* **Short task 1**:
According to the leveling guide, up to what mob level do both guides go?

Making the choice for predominately solo, duo, or group play seems to be an issue some people take very seriously, while most take advantage of each to a certain extent. There certainly are advantages and disadvantages to each. Also, some classes are simply better suited to soloing or group play, so knowing what your class is capable of is incredibly important.

When reading either of these leveling guides, there are a few things that need to be kept in mind. The zones and areas within them were selected based on a mixture of popularity, mob levels, and camp availability. The associated levels reflect, on average, when the mobs in the listed area will be white cons. While the list is set up in level groups of ten, that doesn't mean you need to immediately move to a different zone once you exceed that range - if you are still getting good experience, ride it out while you can! On the other hand, some zones will not easily take you through the complete range (at least not easily) so you may want to move around a bit anyway.

There are other zones available which are not listed in the guides, and while they may not be 'optimal', your group might have fun in them. The zone connection map (which can also be found on the zones page) can help you get wherever you're going if you're not familiar with all of the methods of travel or zone connections, and also displays a basic level guide for zones.

Finally, both guides only go up to mob level 60 - this is intentional. At level 60, you should be farming in the same zones that you will be farming in at level 65. There are are higher end zones which require higher-geared toons, but that is outside the scope of this guide.

Know your class

Hopefully this section will someday soon include links to well-written class guides which will delve deeper into each class: their roles, abilities, and development. Until then, the links provided here should allow you to find quite a bit of information on each class. Understanding the strengths and weaknesses of the class(es) you are playing is vital!

Hybrid classes
Bard (Songs) (Stances)
Beastlord (Spells) (Stances)
Paladin (Spells) (Stances)
Ranger (Spells) (Stances)
Shadowknight (Spells) (Stances)
Melee classes
Monk (Stances)
Rogue (Stances)
Warrior (Stances)
Priest classes
Cleric (Spells)
Druid (Spells)
Shaman (Spells)
Pure caster
Enchanter (Spells)
Magician (Spells)
Necromancer (Spells)
Wizard (Spells)

Grinding Experience

Quests and phats aside, it'll come down to killing mobs for XPs. Some zones are good for certain level ranges, others vary wildly. There are several factors in choosing a zone including the level range, zone experience modifier (zem), whether there is already another group there (which you can check with /w shortname all,) and whether or not it is outdoors or indoors.

* **The records**:

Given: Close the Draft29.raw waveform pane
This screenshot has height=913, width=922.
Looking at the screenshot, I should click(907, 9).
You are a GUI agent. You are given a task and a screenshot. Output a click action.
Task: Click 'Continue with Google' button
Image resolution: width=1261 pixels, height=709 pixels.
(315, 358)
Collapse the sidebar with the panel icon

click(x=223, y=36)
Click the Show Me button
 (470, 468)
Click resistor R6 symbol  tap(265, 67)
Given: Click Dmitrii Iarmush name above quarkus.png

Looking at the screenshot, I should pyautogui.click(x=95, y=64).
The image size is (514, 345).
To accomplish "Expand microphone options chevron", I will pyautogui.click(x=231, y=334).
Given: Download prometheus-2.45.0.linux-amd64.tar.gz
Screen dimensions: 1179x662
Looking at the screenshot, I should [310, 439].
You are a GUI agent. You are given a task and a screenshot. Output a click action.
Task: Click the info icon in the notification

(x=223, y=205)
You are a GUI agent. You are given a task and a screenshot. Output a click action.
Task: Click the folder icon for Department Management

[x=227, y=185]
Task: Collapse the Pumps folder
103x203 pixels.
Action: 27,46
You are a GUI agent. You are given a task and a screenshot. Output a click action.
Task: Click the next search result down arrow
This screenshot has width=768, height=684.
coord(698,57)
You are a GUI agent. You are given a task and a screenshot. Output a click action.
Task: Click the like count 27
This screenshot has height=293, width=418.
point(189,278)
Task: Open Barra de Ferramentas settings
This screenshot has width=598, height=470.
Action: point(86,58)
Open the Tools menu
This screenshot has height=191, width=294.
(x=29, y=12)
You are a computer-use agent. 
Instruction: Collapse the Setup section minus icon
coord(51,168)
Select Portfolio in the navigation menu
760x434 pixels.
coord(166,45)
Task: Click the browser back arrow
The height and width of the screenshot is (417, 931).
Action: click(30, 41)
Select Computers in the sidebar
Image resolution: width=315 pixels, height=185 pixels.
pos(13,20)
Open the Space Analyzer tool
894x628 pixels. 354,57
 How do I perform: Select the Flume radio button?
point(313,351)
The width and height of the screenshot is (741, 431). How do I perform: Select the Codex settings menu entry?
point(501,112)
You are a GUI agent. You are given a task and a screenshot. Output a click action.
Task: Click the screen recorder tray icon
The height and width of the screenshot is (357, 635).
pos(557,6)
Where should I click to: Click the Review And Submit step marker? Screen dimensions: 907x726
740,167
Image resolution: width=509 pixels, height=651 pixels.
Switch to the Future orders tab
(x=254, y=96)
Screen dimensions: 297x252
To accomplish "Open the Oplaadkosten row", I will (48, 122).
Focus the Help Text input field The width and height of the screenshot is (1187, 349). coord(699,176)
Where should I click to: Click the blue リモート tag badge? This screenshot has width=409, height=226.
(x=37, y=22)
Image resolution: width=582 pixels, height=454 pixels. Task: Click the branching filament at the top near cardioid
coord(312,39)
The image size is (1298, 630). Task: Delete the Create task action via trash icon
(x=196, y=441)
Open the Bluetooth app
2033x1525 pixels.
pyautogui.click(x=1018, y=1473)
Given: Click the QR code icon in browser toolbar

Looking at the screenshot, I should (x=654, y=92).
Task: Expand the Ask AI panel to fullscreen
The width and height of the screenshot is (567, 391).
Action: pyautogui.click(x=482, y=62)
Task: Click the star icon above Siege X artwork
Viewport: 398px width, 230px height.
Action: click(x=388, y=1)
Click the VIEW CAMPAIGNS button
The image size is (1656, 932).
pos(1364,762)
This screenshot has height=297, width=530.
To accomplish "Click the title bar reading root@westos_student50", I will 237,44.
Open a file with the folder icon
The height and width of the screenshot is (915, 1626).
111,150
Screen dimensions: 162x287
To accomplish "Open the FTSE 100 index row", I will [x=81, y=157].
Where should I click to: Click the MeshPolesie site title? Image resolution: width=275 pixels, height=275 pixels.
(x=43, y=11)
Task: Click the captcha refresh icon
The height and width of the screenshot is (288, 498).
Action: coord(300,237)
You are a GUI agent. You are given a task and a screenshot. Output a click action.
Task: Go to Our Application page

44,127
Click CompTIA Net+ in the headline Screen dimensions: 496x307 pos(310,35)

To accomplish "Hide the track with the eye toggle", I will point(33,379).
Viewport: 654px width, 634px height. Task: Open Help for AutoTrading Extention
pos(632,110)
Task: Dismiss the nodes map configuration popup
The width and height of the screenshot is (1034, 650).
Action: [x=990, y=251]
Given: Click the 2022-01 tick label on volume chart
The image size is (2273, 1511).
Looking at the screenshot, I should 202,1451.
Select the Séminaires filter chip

* **Short task 2**:
Copy the records verbatim, from their first line through the line containing "894x628 pixels. 354,57".

* **Correct output 1**:
Both guides go up to mob level 60.

* **Correct output 2**:
Given: Close the Draft29.raw waveform pane
This screenshot has height=913, width=922.
Looking at the screenshot, I should click(907, 9).
You are a GUI agent. You are given a task and a screenshot. Output a click action.
Task: Click 'Continue with Google' button
Image resolution: width=1261 pixels, height=709 pixels.
(315, 358)
Collapse the sidebar with the panel icon

click(x=223, y=36)
Click the Show Me button
 (470, 468)
Click resistor R6 symbol  tap(265, 67)
Given: Click Dmitrii Iarmush name above quarkus.png

Looking at the screenshot, I should pyautogui.click(x=95, y=64).
The image size is (514, 345).
To accomplish "Expand microphone options chevron", I will pyautogui.click(x=231, y=334).
Given: Download prometheus-2.45.0.linux-amd64.tar.gz
Screen dimensions: 1179x662
Looking at the screenshot, I should [310, 439].
You are a GUI agent. You are given a task and a screenshot. Output a click action.
Task: Click the info icon in the notification

(x=223, y=205)
You are a GUI agent. You are given a task and a screenshot. Output a click action.
Task: Click the folder icon for Department Management

[x=227, y=185]
Task: Collapse the Pumps folder
103x203 pixels.
Action: 27,46
You are a GUI agent. You are given a task and a screenshot. Output a click action.
Task: Click the next search result down arrow
This screenshot has width=768, height=684.
coord(698,57)
You are a GUI agent. You are given a task and a screenshot. Output a click action.
Task: Click the like count 27
This screenshot has height=293, width=418.
point(189,278)
Task: Open Barra de Ferramentas settings
This screenshot has width=598, height=470.
Action: point(86,58)
Open the Tools menu
This screenshot has height=191, width=294.
(x=29, y=12)
You are a computer-use agent. 
Instruction: Collapse the Setup section minus icon
coord(51,168)
Select Portfolio in the navigation menu
760x434 pixels.
coord(166,45)
Task: Click the browser back arrow
The height and width of the screenshot is (417, 931).
Action: click(30, 41)
Select Computers in the sidebar
Image resolution: width=315 pixels, height=185 pixels.
pos(13,20)
Open the Space Analyzer tool
894x628 pixels. 354,57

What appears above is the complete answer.